§ WHAT NEEDS TO BE DONE:
Lines after the one containing "Task: Bookmark the" are to be omitted; print exactly each line from the start of the records up to and including it.

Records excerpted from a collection
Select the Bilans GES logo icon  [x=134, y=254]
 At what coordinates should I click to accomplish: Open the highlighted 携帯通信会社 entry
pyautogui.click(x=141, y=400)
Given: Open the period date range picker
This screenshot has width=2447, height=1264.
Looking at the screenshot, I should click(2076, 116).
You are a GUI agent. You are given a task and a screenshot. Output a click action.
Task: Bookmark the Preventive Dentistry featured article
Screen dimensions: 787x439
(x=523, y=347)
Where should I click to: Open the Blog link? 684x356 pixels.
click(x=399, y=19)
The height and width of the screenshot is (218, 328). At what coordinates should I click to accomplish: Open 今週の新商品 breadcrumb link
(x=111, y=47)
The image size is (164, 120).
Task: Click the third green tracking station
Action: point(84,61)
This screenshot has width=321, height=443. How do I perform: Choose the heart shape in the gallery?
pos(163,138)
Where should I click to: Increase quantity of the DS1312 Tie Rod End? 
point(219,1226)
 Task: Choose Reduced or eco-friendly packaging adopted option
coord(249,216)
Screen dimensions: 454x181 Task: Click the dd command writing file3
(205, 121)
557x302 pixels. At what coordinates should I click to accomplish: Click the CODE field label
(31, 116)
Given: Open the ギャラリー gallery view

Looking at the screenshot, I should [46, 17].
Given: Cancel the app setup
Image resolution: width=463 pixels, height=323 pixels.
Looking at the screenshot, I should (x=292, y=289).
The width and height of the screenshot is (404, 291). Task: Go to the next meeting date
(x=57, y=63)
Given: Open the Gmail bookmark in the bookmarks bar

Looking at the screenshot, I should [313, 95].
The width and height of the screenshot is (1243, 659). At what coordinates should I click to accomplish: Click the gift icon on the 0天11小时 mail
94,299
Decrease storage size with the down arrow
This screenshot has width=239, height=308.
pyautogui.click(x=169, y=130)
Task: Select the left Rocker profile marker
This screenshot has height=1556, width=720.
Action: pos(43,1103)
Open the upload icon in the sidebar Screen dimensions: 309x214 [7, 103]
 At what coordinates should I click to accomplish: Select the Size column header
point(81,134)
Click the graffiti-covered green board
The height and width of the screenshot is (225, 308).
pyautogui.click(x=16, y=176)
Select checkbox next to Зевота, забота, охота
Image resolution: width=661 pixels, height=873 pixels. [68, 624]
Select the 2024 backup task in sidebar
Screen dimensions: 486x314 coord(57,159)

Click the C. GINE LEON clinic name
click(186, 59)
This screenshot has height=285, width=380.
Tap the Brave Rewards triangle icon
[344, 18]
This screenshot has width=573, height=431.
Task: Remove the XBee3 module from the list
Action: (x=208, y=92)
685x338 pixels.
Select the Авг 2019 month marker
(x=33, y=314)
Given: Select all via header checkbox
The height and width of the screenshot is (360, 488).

§ FINISHED TASK:
Select the Bilans GES logo icon  [x=134, y=254]
 At what coordinates should I click to accomplish: Open the highlighted 携帯通信会社 entry
pyautogui.click(x=141, y=400)
Given: Open the period date range picker
This screenshot has width=2447, height=1264.
Looking at the screenshot, I should click(2076, 116).
You are a GUI agent. You are given a task and a screenshot. Output a click action.
Task: Bookmark the Preventive Dentistry featured article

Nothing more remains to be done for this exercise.